I’ll start with a candidate block that has already been discussed by Voynich researchers, though not nearly as fully as I think it deserves.
The Poem Block
On 26 Apr 1996, Gabriel Landini posted to the Voynich mailing list:-
Folio 76R has a full body of text, that is, the page is almost completely filled with text. I can guess 4 paragraphs. However if we go to folio 81R, then the text looks like if it was written as a poem. Some lines longer than others and there is no drawing that is restricting the line lengths. I wonder if the pages like 81r are songs, hymns or prayers…
Rene Zandbergen replied (on 29 Apr 1996):
If I remember well […] f81r is unique is this respect. To me, it gives the impression as if a drawing was intended for the right margin, but it has been omitted. This is at variance with the generally accepted theory that all drawings were done first and the text filled in later. Another special feature of this page is that there seems to be a connection of the drawing in the left margin, through the binding gutter, to the opposite ‘page’ (which would be f78v if my above assumption for 81r is correct). […]

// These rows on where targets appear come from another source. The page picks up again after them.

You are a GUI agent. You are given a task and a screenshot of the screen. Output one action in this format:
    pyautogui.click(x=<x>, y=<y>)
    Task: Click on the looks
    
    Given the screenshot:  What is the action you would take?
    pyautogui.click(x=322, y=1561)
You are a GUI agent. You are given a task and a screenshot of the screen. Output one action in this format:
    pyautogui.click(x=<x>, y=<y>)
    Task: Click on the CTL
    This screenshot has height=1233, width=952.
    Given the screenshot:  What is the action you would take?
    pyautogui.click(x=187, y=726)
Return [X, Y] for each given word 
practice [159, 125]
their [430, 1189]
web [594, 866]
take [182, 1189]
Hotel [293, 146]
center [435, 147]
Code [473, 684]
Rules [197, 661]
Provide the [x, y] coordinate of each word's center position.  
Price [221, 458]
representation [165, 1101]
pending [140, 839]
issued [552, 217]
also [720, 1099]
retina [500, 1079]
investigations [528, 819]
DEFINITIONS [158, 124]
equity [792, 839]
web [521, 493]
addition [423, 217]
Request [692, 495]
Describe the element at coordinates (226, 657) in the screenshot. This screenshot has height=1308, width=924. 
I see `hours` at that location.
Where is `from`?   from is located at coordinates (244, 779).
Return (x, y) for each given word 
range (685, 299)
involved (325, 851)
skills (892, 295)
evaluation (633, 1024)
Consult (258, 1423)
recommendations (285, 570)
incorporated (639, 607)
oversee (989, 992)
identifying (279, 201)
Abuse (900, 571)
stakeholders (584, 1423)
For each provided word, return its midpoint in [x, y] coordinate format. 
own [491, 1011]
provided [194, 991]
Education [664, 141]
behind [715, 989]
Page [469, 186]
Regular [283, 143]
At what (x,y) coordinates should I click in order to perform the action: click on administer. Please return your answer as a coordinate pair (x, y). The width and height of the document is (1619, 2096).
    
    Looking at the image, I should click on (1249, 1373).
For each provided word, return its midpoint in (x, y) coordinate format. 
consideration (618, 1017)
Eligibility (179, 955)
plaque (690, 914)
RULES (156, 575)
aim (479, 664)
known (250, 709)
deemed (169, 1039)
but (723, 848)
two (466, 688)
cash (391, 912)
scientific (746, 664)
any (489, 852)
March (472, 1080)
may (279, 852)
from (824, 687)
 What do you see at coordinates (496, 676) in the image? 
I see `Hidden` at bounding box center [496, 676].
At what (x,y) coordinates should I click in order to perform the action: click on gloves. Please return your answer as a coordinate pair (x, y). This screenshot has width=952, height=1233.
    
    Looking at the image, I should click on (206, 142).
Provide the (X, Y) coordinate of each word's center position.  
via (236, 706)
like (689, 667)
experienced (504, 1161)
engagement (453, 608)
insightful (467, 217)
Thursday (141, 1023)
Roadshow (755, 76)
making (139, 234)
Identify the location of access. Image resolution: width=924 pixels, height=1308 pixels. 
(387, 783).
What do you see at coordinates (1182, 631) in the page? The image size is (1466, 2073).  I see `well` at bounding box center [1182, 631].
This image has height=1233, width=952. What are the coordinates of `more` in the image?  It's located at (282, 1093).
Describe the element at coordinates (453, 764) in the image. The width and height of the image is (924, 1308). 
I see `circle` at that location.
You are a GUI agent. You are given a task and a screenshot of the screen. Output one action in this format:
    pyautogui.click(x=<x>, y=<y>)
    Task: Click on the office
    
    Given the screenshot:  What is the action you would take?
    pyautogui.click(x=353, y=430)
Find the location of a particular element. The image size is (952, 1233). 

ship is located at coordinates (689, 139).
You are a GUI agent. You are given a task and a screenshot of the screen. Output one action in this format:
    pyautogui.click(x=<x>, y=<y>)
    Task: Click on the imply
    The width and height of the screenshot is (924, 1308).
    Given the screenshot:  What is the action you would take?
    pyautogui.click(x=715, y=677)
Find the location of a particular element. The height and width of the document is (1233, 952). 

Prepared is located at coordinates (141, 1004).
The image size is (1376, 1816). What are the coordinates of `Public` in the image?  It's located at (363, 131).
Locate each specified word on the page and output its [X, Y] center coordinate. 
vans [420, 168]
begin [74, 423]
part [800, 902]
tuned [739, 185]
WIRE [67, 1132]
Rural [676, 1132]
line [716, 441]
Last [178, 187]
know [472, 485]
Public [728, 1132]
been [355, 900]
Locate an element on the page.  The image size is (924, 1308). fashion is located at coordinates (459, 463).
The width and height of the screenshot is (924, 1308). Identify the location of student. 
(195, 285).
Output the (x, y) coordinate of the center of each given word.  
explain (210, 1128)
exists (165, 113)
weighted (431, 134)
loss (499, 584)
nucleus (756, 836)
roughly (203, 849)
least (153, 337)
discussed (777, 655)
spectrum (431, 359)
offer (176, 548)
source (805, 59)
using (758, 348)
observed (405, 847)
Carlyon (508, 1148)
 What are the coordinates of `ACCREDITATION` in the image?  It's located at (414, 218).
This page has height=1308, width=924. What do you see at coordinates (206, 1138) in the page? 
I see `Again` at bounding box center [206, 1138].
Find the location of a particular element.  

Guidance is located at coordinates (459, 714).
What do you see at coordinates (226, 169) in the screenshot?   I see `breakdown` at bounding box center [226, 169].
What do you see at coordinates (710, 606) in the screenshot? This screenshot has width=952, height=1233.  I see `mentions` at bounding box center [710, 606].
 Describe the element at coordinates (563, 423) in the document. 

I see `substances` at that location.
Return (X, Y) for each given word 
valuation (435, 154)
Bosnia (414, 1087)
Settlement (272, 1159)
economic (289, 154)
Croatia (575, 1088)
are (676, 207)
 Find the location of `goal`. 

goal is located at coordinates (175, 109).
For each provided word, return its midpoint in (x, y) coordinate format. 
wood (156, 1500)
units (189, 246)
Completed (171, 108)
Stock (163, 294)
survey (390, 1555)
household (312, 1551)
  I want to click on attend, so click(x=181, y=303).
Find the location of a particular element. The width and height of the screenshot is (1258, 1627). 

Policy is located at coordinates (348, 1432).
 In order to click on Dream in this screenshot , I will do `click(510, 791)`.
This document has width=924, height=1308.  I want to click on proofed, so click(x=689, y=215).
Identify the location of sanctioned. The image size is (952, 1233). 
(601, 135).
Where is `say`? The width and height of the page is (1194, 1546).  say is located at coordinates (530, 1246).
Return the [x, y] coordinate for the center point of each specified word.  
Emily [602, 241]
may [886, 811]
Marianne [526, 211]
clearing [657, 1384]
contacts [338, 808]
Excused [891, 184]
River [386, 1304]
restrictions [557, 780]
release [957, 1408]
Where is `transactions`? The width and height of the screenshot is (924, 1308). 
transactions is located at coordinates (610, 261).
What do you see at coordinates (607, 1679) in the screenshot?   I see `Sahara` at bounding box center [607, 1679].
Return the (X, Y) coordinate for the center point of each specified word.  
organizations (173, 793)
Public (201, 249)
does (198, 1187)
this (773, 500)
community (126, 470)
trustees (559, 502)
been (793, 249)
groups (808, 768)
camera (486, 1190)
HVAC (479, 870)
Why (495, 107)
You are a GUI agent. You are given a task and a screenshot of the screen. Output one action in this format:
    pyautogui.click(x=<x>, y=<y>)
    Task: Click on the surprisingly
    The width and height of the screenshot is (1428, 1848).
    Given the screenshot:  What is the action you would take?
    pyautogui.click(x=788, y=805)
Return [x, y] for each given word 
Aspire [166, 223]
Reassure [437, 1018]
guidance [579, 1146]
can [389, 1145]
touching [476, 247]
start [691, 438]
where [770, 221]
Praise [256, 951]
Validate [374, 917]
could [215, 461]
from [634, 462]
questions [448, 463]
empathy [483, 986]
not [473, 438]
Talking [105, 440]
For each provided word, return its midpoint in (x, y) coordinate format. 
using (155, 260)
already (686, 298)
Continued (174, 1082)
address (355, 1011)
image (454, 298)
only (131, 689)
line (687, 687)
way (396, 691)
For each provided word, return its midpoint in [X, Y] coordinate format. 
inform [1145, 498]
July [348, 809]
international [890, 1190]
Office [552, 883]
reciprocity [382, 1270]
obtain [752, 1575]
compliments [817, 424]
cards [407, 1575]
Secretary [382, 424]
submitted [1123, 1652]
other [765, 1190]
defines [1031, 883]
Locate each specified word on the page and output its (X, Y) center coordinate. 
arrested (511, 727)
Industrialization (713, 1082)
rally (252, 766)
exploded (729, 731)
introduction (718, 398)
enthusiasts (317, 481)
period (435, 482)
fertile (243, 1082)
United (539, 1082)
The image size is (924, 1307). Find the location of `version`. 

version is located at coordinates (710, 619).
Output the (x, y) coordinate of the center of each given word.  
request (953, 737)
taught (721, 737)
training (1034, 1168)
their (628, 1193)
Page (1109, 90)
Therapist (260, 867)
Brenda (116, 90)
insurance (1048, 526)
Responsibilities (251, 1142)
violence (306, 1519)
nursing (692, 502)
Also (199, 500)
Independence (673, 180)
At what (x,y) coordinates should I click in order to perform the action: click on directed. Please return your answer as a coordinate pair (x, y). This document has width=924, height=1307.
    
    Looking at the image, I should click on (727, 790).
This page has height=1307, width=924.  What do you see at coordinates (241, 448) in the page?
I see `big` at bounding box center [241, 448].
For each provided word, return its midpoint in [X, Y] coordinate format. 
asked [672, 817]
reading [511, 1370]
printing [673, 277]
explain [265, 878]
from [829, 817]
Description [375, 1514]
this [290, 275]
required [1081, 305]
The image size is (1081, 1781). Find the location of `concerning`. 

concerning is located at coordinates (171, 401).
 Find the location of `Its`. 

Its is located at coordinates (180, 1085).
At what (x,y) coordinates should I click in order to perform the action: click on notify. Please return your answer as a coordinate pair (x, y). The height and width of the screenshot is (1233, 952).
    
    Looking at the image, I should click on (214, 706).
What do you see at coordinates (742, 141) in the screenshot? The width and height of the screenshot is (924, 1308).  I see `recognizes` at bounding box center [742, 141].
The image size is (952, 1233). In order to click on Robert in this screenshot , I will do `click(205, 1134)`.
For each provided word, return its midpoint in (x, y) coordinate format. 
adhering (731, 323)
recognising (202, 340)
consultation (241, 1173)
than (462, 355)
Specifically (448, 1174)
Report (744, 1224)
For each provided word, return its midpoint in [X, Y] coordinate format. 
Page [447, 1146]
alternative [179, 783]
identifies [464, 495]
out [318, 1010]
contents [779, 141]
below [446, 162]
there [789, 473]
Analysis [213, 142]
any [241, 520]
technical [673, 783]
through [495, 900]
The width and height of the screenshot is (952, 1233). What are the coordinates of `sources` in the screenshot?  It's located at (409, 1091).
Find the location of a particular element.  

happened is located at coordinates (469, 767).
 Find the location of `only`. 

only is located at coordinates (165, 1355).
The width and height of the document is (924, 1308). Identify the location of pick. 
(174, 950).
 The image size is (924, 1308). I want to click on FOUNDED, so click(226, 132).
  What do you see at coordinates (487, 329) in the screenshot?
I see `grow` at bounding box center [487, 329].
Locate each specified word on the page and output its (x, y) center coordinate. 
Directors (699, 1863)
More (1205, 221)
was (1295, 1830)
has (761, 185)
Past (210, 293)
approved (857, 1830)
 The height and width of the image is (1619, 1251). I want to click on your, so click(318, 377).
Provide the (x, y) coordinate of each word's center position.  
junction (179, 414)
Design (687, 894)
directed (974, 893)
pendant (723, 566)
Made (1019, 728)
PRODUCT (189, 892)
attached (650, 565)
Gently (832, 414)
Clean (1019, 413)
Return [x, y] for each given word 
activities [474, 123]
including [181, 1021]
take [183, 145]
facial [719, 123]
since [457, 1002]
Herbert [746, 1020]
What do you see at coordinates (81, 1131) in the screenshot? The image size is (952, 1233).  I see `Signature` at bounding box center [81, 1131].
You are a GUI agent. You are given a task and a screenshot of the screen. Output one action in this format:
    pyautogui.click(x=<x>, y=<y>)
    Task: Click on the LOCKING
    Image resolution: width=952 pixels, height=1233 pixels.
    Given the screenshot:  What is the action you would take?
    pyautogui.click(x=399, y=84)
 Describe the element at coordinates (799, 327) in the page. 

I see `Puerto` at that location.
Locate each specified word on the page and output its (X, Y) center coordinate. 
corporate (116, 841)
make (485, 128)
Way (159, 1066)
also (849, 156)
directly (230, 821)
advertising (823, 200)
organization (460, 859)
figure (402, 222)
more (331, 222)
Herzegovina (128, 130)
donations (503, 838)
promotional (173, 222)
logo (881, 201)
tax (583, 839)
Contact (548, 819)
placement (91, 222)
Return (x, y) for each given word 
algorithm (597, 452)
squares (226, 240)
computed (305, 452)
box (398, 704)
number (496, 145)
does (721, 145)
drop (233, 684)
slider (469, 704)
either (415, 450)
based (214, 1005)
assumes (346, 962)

The ‘poem’ idea fits well with Currier’s observation that the line seems to be a functional entity. This again is strange in view of the fact that in many cases the text is clearly organised in paragraphs, i.e. several full lines followed by one short line and sometimes a somewhat larger gap between this and the next line. The length of each last paragraph line seems to be anything from one word to a full line. Note that when it is one word, it is sometimes centered on the line.
With the benefit of better scans and 18 further years of study, let’s look again at this possible ‘poem’ on f81r and annotate what we see:-
I’ve marked the two horizontal Neal keys (at the top of the two main sections of text) in red, some extraneous-looking text appended to the final line (possibly a date, or a signature?) in green, two almost identical gallows-initial words in blue, and various unusual features of the text in purple.
The text itself seems to have a line structure of 7 / 8 / 8 / 8 lines (as per the ornate line-initial gallows-initial words): so if this is a poem, my prediction is that the poem was originally 8 / 8 / 8 / 8 lines but that an entire line got omitted by mistake during the copying. (Copying ciphers by hand is surprisingly hard to get right).
As for the likely subject matter of the poem, that too isn’t too hard to predict: given that it is sandwiched between two drawings of naked nymphs in baths, it would surely shock nobody if the poem turned out to be about water or baths.
I would also expect the poem to be in Latin or Italian (OK, Tuscan), because those were (as I recall) the languages typically used for balneological poems pre-1450.
So what might the poem actually be? You might think it could be a section grabbed from Peter of Eboli’s famous early medieval Latin poem “De Balneis Puteolanis”: but that, according to C. M. Kauffmann’s “The Baths of Pozzuoli” (p.14) consists of thirty-seven sections (an introduction, thirty-five sections each covering a different bath, and a dedicatory section at the end), each section having precisely twelve hexameters. Hence I suspect we can eliminate De Balneis Puteolanis as a candidate simply because it has a different verse length – we’re looking for eight or sixteen line sections, but it is based around twelve-line sections.
All of which is where my preliminary account of this poem block comes to a halt: I simply don’t know the balneological literature well enough to take this any further forward. Were there any pre-1450 balneological poems written with eight or sixteen lines per section? I believe that this question should probably be the starting point for researching this particular block; but what do you think?